I just let things go, in a way.  I'll let him ask some more questions tomorrow, of the people there.  if he's not going to be nice to me, then he should stay away from me.  I know things bother him.  But as I said in another post, he has done this before.  he lets things go, and then when a lot of info is presented to him, he's not sure what decision to make.

 

In this case, I'm going to stay out the decision for now.  I saw my mom twice today, and it's tiring to me.  If he were with her, WHEREVER, she would feel better.  So I did what she would do, pray.  

 

My father worked so much in the last year, he was not home with Mom.  I was.  Why they're relying on him to make certain decisions is kind of nuts.  I kind of ''warned'' them about some of what's happening.  I think he's still kind of hoping I'll say, sure Dad, bring Mom home and I'll care for her.  That's part of what makes me feel so bad.
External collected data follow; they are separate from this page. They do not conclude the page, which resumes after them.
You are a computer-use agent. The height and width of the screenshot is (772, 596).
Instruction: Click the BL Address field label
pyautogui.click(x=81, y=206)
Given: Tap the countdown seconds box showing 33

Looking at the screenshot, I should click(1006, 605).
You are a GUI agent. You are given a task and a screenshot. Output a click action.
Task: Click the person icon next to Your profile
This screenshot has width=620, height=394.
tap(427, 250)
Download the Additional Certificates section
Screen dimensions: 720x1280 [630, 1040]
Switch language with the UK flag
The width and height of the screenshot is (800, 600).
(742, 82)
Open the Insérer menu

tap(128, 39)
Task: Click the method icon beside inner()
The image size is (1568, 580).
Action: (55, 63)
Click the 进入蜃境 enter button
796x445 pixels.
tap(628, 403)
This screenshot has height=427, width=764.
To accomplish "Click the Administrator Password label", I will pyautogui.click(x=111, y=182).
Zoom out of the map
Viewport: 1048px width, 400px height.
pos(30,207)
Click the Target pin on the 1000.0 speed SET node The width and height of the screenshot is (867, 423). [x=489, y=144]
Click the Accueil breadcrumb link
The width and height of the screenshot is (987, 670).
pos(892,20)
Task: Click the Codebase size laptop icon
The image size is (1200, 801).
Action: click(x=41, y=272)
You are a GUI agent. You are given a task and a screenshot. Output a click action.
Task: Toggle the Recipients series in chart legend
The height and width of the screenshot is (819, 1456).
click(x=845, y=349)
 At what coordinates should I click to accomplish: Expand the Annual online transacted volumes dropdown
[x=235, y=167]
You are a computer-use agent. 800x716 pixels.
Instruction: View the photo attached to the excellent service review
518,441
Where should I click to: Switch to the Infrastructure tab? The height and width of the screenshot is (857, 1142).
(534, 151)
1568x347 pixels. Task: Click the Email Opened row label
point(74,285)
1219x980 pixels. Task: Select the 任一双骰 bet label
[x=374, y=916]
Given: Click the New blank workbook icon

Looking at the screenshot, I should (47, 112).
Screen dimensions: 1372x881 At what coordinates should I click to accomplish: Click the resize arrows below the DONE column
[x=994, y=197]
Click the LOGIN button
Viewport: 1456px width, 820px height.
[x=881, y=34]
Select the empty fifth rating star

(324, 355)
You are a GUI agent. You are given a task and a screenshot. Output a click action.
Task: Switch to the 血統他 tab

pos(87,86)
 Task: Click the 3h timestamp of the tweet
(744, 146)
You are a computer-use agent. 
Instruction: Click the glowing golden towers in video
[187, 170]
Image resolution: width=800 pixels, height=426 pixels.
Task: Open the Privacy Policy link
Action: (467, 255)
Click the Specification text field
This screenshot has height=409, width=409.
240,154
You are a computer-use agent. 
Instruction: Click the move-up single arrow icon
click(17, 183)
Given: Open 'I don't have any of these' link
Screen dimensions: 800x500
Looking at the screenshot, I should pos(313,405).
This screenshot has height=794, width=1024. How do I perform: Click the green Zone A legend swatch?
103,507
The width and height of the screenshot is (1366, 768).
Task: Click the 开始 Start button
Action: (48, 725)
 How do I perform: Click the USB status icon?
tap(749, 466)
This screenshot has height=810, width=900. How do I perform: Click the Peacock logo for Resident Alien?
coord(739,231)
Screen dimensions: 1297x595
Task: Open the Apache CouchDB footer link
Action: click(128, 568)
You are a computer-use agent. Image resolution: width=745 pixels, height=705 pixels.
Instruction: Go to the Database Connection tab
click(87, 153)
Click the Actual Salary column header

But her life is SO much better there, more interesting

 

(And I told her not to try to go to church in the middle of the night lol!  And she needs to take her aide with her if she does go!  My mom said "oh I won't go out in this weather!'' 

 

I think it had something to do with her being out to see the doctor yesterday.  Probably brought up a lot of memories / emotions, being back there.)


rose_ro
Posted: Tuesday, January 24, 2012 10:08 PM
Joined: 12/21/2011
Posts: 2431


My father is thinking about what my mom is like when he's there and I'm there.

 

I'm thinking about what she would be like if we weren't there.  My mom, probably, hopefully, will never be ''alone'' as some of the people there are.  but I'm not sure my mom could function as well.

 

I saw her today, as she played part of a word game, and she does do well in a lot of ways.  But when she was tired, and wanted to leave, she was waiting for someone (me) to take her back to her room.

 

Will she get more independent, as she once was?  perhaps.  But also, I wonder if trying to handle a more independent lifestyle is too much for her.


rose_ro
Posted: Tuesday, January 24, 2012 10:25 PM
Joined: 12/21/2011
Posts: 2431


Yes, it's me again!  So tired of having to take the bull by the horns!

 

After I wrote the posts above, I thought about things.  Wrote my father a note about how he should not speak that way to anyone (as he did to me).

 

I told him he should have asked these questions before (one problem is, even though this place may rely on him to do certain things, I'm the one that's usually making the phone calls and decisions for some things, etc).

 

That I wanted him to see the memory unit a month ago (this goes back to the ''should I even ask this question?''  The woman who showed me the memory unit would not have shown it to me if she didn't think there was a CHANCE it was the right place for my mother).

 

So I called and left a message for someone there, to ask them to show my father and / or my mother the memory unit.  My mom is actually in a good enough position to know if she would prefer that place or the IL.  That might sound strange, but my mom looked more comfortable today with some people in the SN area than in the IL area.  She is someone who likes to take care of people, when she's feeling ok.  Also, she's like the big fish in the SN pond in a sense, where my father is more of the big fish in the IL pond, if that makes sense.

 

We stopped and talked to a woman who was almost 100 today on the way to lunch.  They had a nice little conversation and as we rolled away, my mom said, ''Even people who are older need others to pay attention to them.''

 

If I didn't think there'd be a benefit to my mom, and even my father, I would not even think about it.

_______________

 

Ok, this does let me edit things later.

 

One reason I liked the memory unit (just ''remembered''   )

 

is that it was QUIET.  My mom loves quiet, it might even be why she wants to come home.  (I know, everyone does!)   We close the door all the time to her room,  because it gets so noisy where she is.

 

And if she hears a strange noise, she wants to know what it is.

 

I forgot some of the reasons I liked that area.